Your have contracted with the publisher. Now what?
If you have a good idea and have written a book, you are an author. But authors aren’t necessarily writers, and that’s okay. Good editors make good books, and this process is essential to publishing a book because the reading public is unforgiving. They don’t want a book with a lot of typos, and they certainly don’t want a book that doesn’t flow well and is confusing to read.
Gone are the days when editors were almost as famous as their authors (Ernest Hemingway, F. Scott Fitzgerald, and Tom Wolfe wouldn’t be who they are if it wasn’t for their editor, Maxwell Perkins.) Authors need to contract their own editors—but how do you know you have an editor you can trust?
A good editor is someone who cares about what you want to say. Your voice and your message are sacred. A good editor will also help ensure your book is focused and it flows from paragraph to paragraph, chapter to chapter. Your Aunt Sally who was an English teacher isn’t necessarily a good editor. There is no higher education degree for editing. Editors learn their craft over time.
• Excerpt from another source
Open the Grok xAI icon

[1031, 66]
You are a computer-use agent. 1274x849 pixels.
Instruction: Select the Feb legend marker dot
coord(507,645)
The best editors are those people who have written and published their own books, have taught writing in some form or other, and have edited numerous types of material—articles, sales copy, and of course books.
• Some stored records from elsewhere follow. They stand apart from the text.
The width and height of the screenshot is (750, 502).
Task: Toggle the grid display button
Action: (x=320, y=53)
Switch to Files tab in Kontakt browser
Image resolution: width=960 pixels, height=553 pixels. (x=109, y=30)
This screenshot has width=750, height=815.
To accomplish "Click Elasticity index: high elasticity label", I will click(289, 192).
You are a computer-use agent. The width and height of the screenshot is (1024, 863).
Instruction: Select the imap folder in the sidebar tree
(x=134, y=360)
Editing is an expense that every author should plan for, but the payoff is worth it. The heart of the any book is how well it is written. This includes the flow of the book, consistency throughout the book, sentence structure, use of grammar, and a whole host of other aspects that a professional editor ensures is done well.
Dr. Patricia Ross, Publisher and Senior Editor at Hugo House, will not publish a book that is badly edited. She considers it her personal mission to bring back high-level, quality editing to the publishing industry.
Levels of Editing
Many times when people say “editing,” they’re thinking of the editor who checks for grammatical and mechanical mistakes. That is only one level of editing, and it’s done toward the end of the publishing process.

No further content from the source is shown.